Death from a Top Hat introduced your father’s most famous character, The Great Merlini. Do we know if any particular characters or people inspired this character?

   My father’s research of magicians and his own love of magic. As you will read in my brothers’ bio of our father, that’s very true: “In New York in the early 1930s, Rawson began to build a reputation for himself as an uncommonly original magician, one who invented new tricks and gave fresh twists to old ones” (p. vii).

   My father’s short bio of The Great Merlini was published in The Jinx.

What can you tell us about his involvement with the Mystery Writers of America (MWA)?

   He was a founder of the MWA and came up with their motto: “Crime doesn’t pay… enough.” He also suggested the name of the Club’s newsletter, “The Third Degree,” suggested they have an annual dinner at which the best mysteries of the year would be awarded an Edgar, a statuette of Poe.

   In the early days of the MWA dinners, he wrote, produced, and acted in entertaining skits. He was awarded both an MWA Edgar and Raven for his contributions to the organization. His four Merlini Mysteries were published before the MWA was formed.

What was his involvement with Ellery Queen’s Mystery Magazine (EQMM)?

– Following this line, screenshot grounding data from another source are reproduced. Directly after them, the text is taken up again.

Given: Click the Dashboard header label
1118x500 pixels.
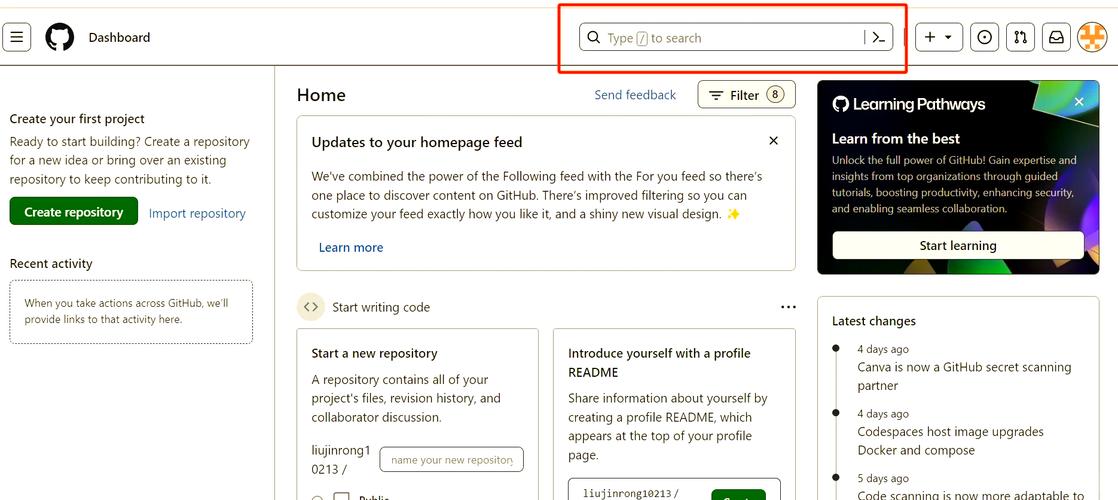Looking at the screenshot, I should 119,38.
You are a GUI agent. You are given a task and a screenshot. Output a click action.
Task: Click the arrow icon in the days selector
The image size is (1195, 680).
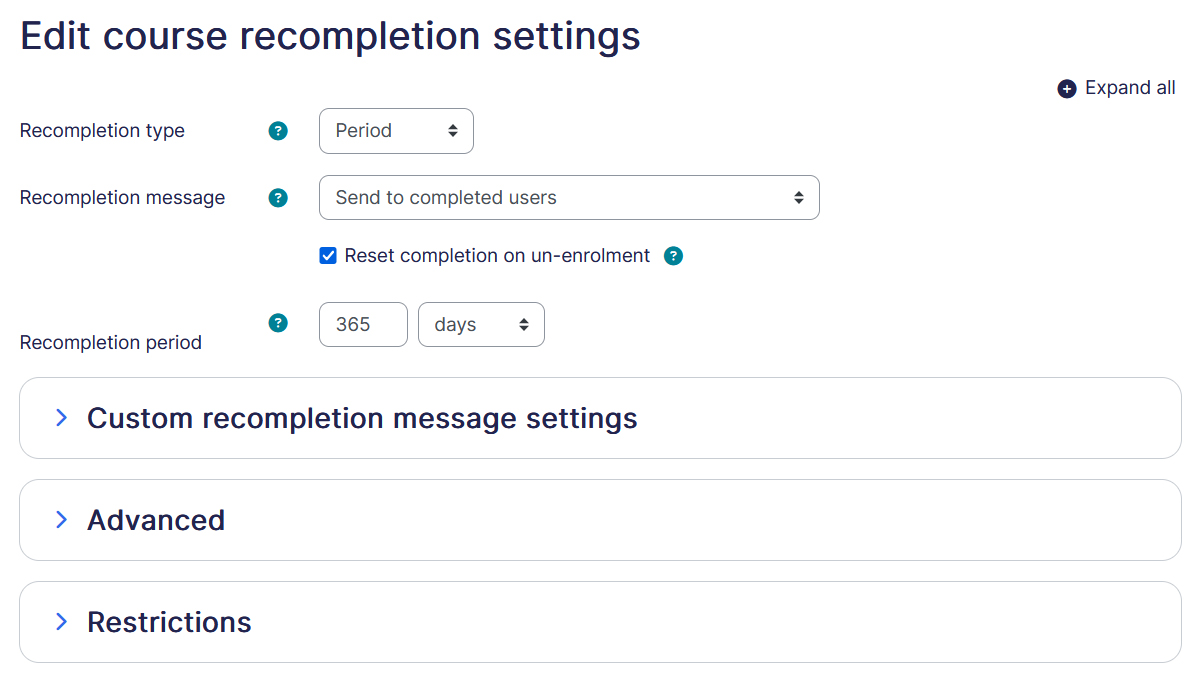pyautogui.click(x=524, y=324)
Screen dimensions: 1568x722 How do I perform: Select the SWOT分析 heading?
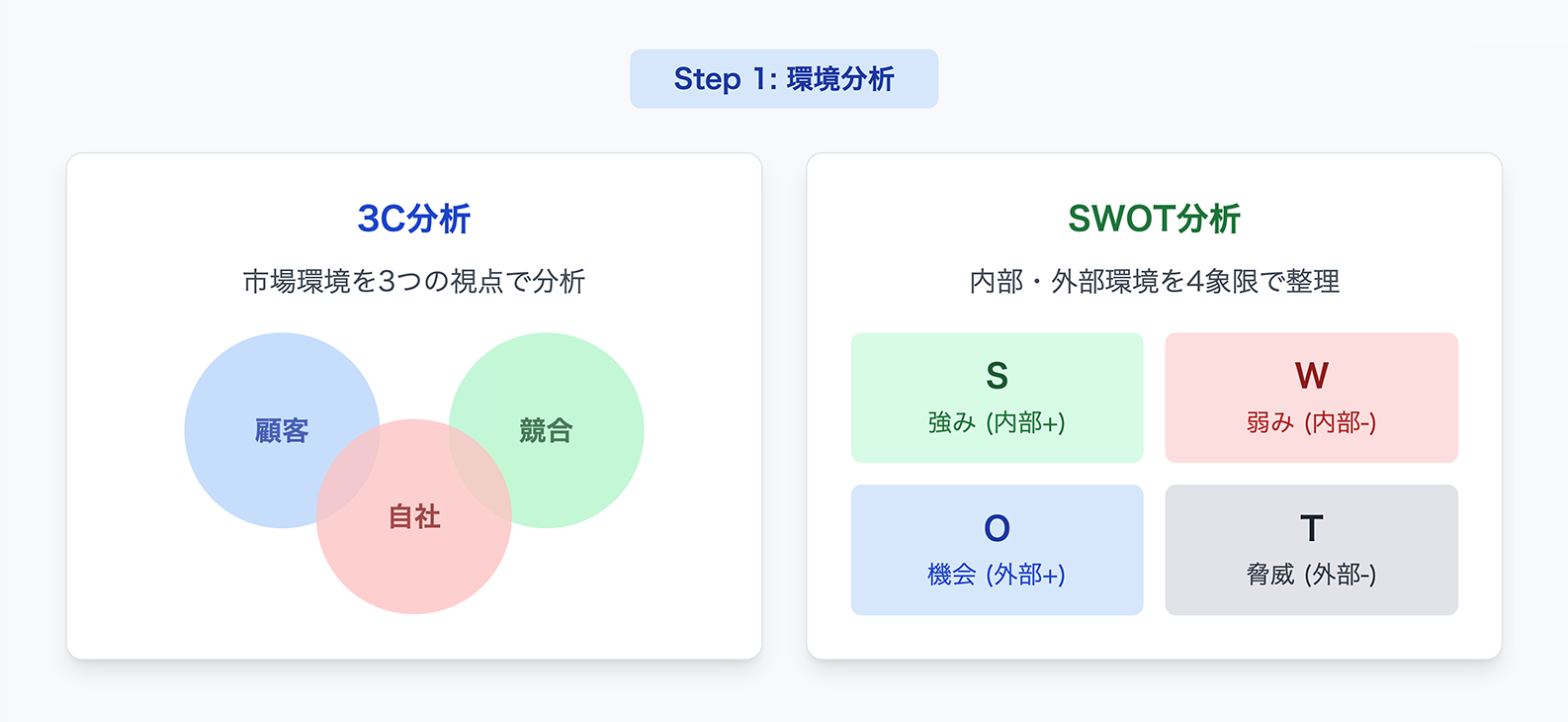point(1154,219)
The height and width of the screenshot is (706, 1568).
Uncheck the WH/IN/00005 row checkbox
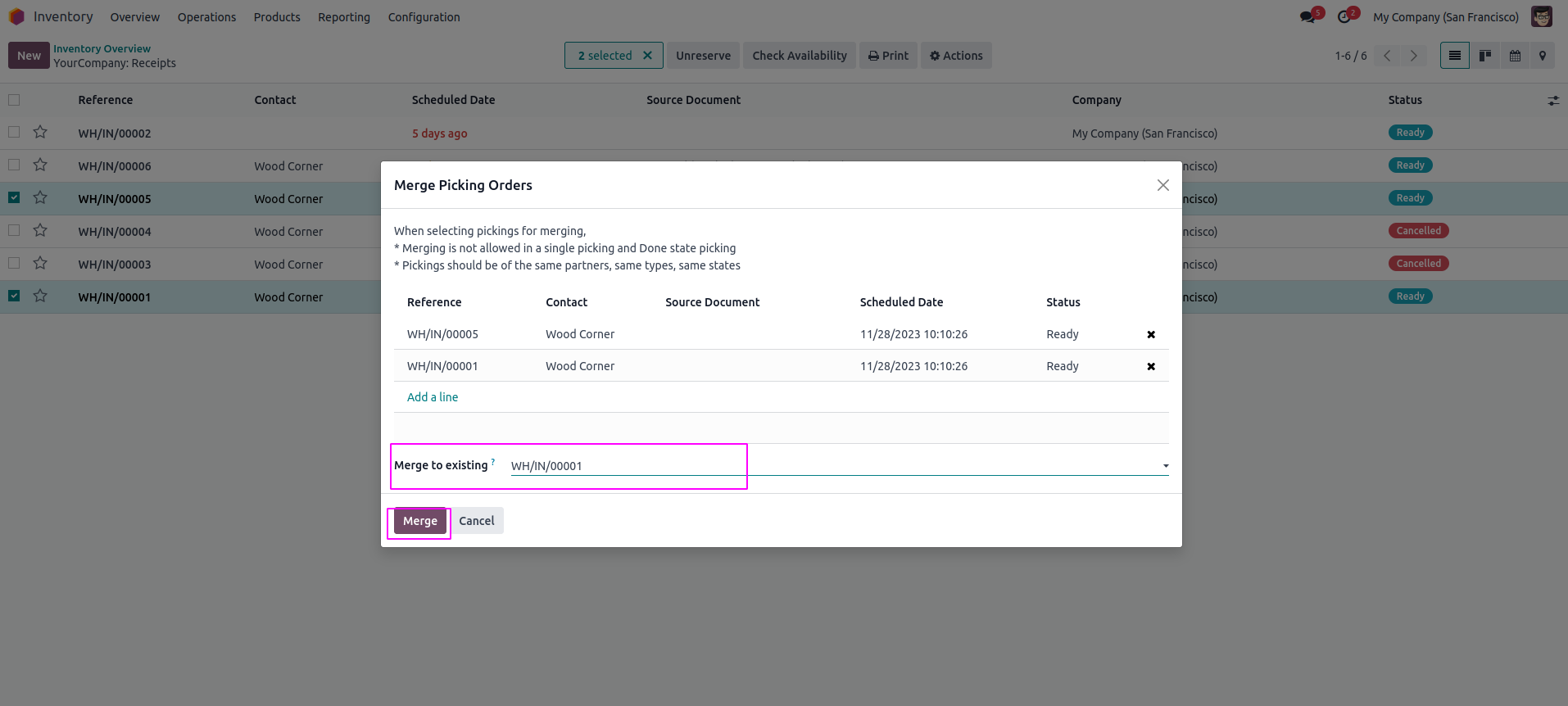pyautogui.click(x=14, y=197)
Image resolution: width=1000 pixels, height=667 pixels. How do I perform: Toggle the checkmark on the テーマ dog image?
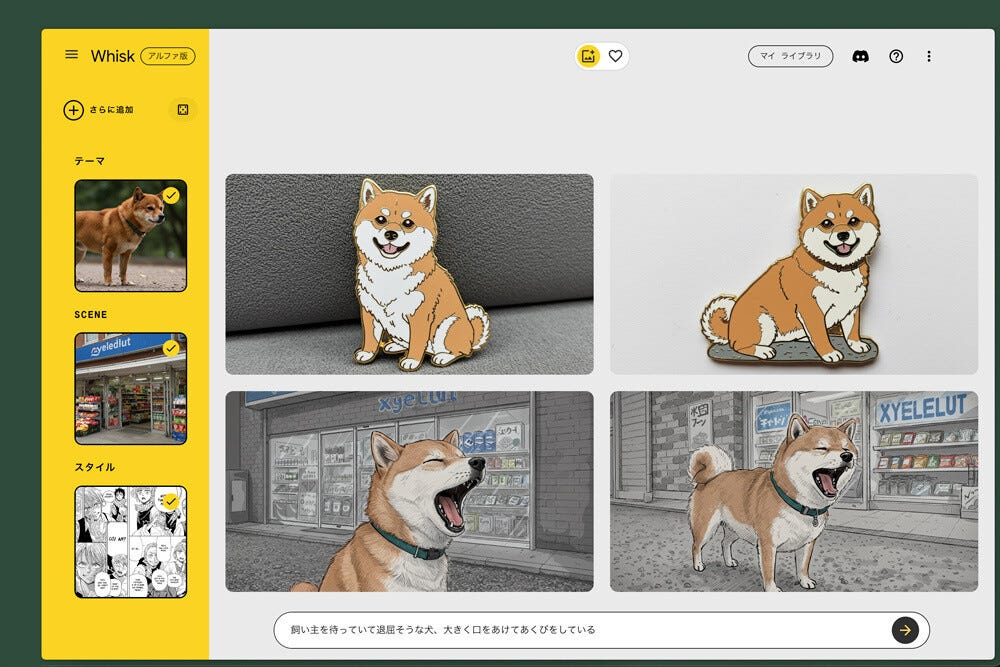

   Over the years, he contributed 12 Merlini mystery short stories to EQMM. In 1968, he became the Managing Editor. My father was very familiar with most of the authors who contributed to EQMM. He knew Fred Dannay and Manny Lee, the authors of Ellery Queen stories, and was a close friend of Dannay.

   He wrote most of his stories for EQMM in the 40s and 50s and his last, written to win a bet that he couldn’t write one, in 1971.

One interesting moments in Death from a Top Hat features The Great Merlini talking in detail about John Dickson Carr’s novel, The Three Coffins, where Dr. Gideon Fell gives a lecture on locked-room dilemmas. I understand that your father and Carr became friends when they lived near each other in Mamaroneck, New York. Can you tell us anything about that relationship?

   My father first corresponded with Carr after Death From A Top Hat was published. Rawson and Carr began a “lock room mystery” competition, trying to out-mystify each other and their readers. The Carrs and the Rawsons had a long-time friendship, even with distance — the Carrs moved back and forth from Mamaroneck and London and Tangiers. Both my father and my mother enjoyed their company, and they were my godparents. My parents and the Carrs took short summer trips together twice with me as the chauffeur, to Fort Ticonderoga and Sturbridge Village, in the late 60s.

   Both Clayton and John loved theatrics and produced skits for the MWA dinners. I remember stories of a Halloween party the Carrs had that included a “House of Horrors” in their attic.

Another interesting writing friendship is that your father and Carr were both friends with crime writer William Lindsay Gresham — another member of the Witchdoctors Club. Anything you can tell us about your father’s friendship with Gresham?

   I’m not sure when my parents first met Bill, but it was before Joy Davidman left him for C.S. Lewis. I was too young to know her, but I do remember Renee and the two children she and Bill raised together, but I don’t remember much about them.

   The next two photographs show Bill Gresham assisting my father as The Great Merlini in a levitating act with my sister Sarah.

   When the Greshams would visit us in Mamaroneck, or I’d go with my parents to their apartment in New Rochelle, I was in my early teens and probably spent the time playing games with Rosemary and her brother, Bob. Nothing much sticks out except the time I missed Bill’s Fire Eating Act when he did it one summer evening on Merlini’s outdoor stage in the rain.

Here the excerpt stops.